Two Dutch design firms are developing a “Smart Highway” to test new technologies that could someday become common parts of roadway infrastructure around the world, Gizmag reported.
The test site, developed by Studio Roosegaarde and Heijmans Infrastructure, features roads with glow-in-the-dark paint, dynamic lighting and lanes that can charge electric cars.
There are five main new technologies that will be used to create the “Route 66 of the future,” according to the firms. “Dynamic Paint” is temperature sensitive paint that is transparent most of the time, but when it becomes cold enough to create hazards like black ice, the paint reveals warning symbols on the road.
Glow-in-the-dark paint, which absorbs energy from the sun and can glow in the dark for up to 10 hours, would replace reflective or ordinary paint used to form lanes on most roads.

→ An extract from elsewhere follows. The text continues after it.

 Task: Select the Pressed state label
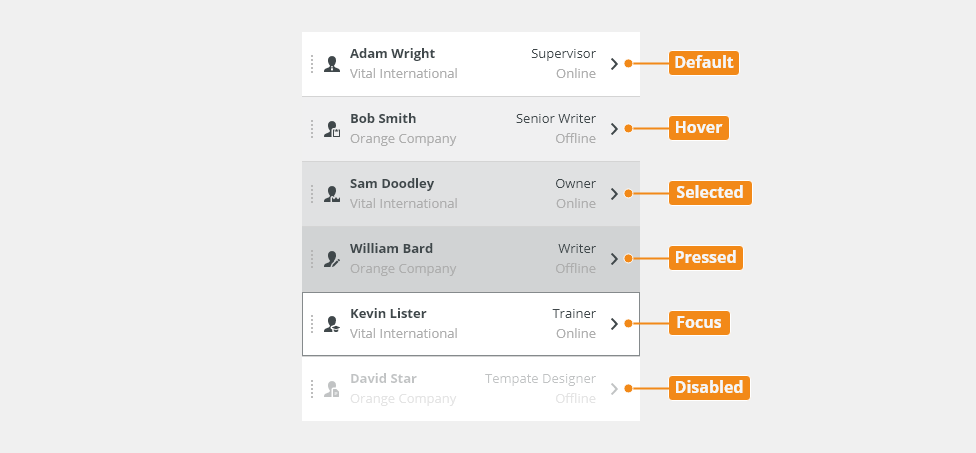(706, 258)
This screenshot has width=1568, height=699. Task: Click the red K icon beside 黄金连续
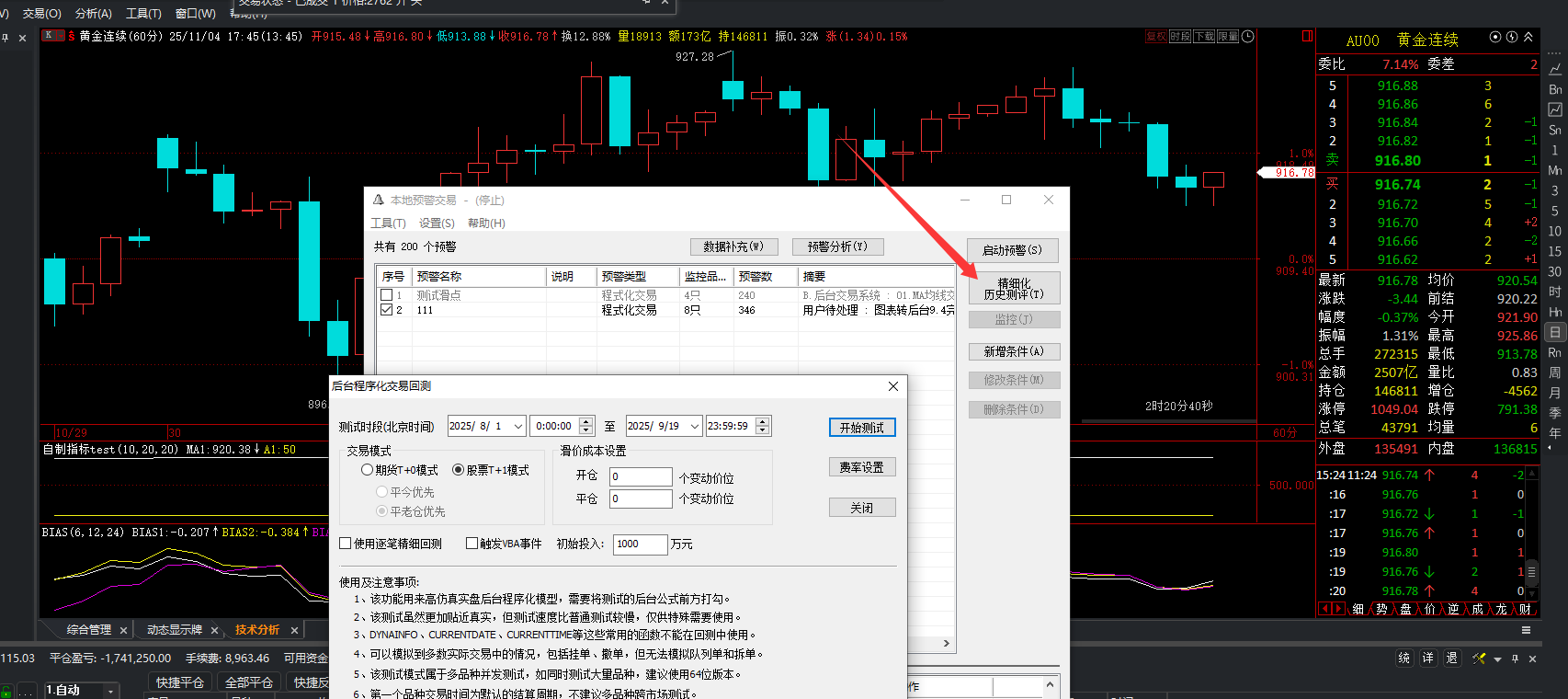[49, 36]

Interactive lighting uses sensors to detect when vehicles approach. The difference between these sensors and those already found on the roads in some places is that the brightness of the light can adjust based on how far away a car is from the light, growing brighter as a car approaches and dimmer as a car leaves. Similarly, a “wind light” uses the wind created by a moving vehicle to power pinwheel generators connected to road lights.
An “induction priority lane” for electric cars uses underground induction coils to charge vehicles as they drive down the lane. A prototype of the road is expected to be operational sometime in 2013.